Quant à ton blog, s’il sert à échanger c’est déjà énorme, et rien ne t’empêche d’y écrire plus longuement, d’y tenter des essais de fiction ou des choses plus personnelles…ou d’en ouvrir un autre qui te permettra de faire tout ça !

@Jean-Marc : Merci de ta visite et de tes compliments, j’ai été moi aussi ravie de découvrir ton blog et un jour c’est sûr nous arriverons à nous trouver simultanément sur la messagerie !

@NatpointG : Pour ne pas être influencée dans l’écriture, j’évite de lire les œuvres complètes d’un auteur d’affilée, je change de style d’un livre à l’autre. Et c’est vrai que souvent quand on prend plaisir à la lecture et à l’écriture, il est dur de s’en passer, mais ce sont des drogues légales et presque sans effets nocifs (tout dépend de ce qu’on lit et écrit bien sûr !).

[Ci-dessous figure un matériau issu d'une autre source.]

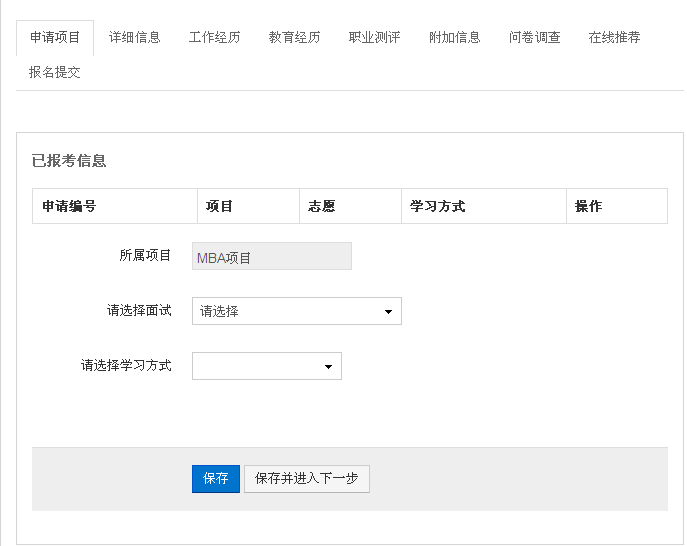Select the 报名提交 tab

@re papet : Ca y est, c’est fait, j’ai enlevé ce spam, et ton commentaire, merci !

Sabine a dit…

Bonjour et bonne journée
A bientôt

Jean-Marc a dit…

Je viens te souhaiter une bonne soirée Carrie

Bises

gael a dit…

au contraire de toi carrie, je prefere garder 1 livre plutot que de le ramener à la bibli (mais chui po 1 voleuse hein !) j'aime pouvoir l'emmener partout avec moi, le preter, le faire decouvrir et pouvoir le relire à tout moment .

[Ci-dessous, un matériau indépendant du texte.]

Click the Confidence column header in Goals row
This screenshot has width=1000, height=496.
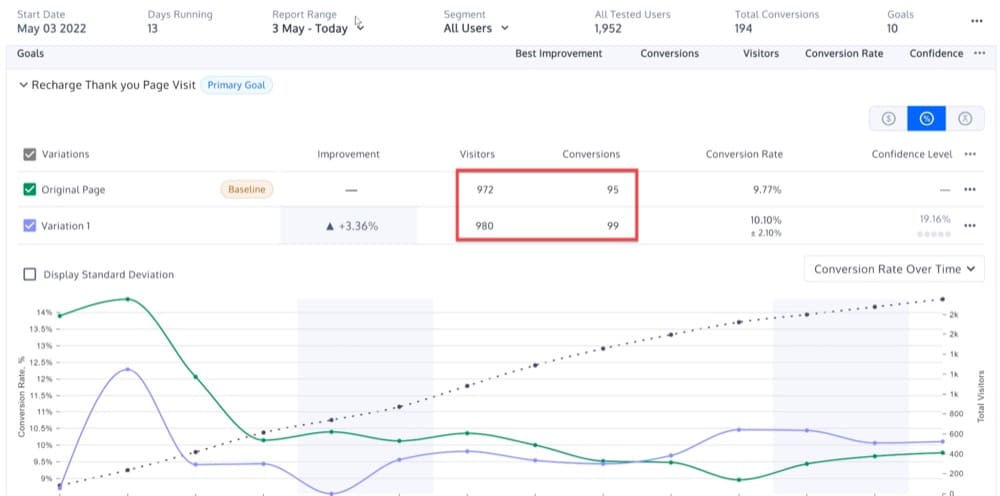(x=936, y=53)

ce sont surtout des livres de poche, qui sont tout cornés et emplis de souvenirs .... ticket de metro, billet de tgv, bout de papier du moment, emballage de chinngom ..... j'ai besoin de livres ds ma vie, sans eux je me sens vide :)

nina de zio peppino a dit…

L'écriture…la lecture. Un bijou précieux que tout le monde ne peut s'offrir. Il convoite les grands bonimenteurs mais n'appartient qu'à de humbles rêveurs. Ton texte est passionnant!

CarrieB a dit…

@Sabine : Ben tout pareil, sauf qu’on ne parle pas de la même journée !

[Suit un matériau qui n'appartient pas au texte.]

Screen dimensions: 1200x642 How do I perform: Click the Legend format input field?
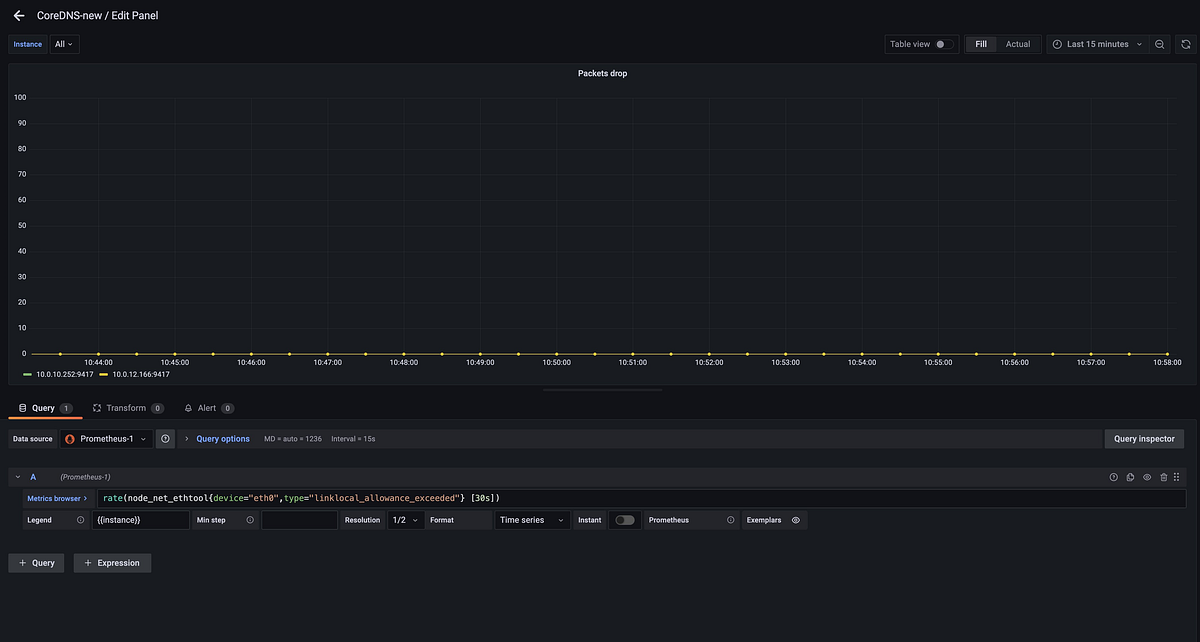pyautogui.click(x=140, y=520)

@Jean-Marc : Comme pour Sabine, bonne soirée à toi aussi, enfin devrais-je dire nuit en cette heure tardive !

@gael : Ce doit être une question de personnalité et de perception, je n’arrive pas à m’attacher à des objets, c’est comme ça. Je ne suis que de passage pour ce livre qui va être manipulé par d’autres générations après moi et qui l’avait déjà été bien avant ma naissance; mon attitude vis-à-vis des livres rejoint celle que j’ai envers la vie…

@nina (permets que j’abrège ton pseudo) : Bienvenue et ravie également d’avoir découvert ton blog, avec des histoires de dents quand on s’appelle Carrie, ça ne pouvait pas mieux commencer !

Sabine a dit…

Bonne fin de journée
BISES

Jean-Marc a dit…

Je passe te faire un coucou Carrie et surtout te souhaiter un très bon week end.
A bientôt j'espère
Bisous

MissQ a dit…

promis je répondrait mais sur mon blog, je te ferais signe !

kiss

just green ray through the night a dit…

J'aime beaucoup ce que vous faites !

le capitaine a dit…

J'arrive de chez Pema.
Bel article que celui-ci, qui décrit néanmoins l'écriture, plus comme un besoin métabolique que comme un véritable plaisir, ce à quoi je souscris pleinement.
Ecrire est un acte abhérant, libératoire, inutile et fondamental.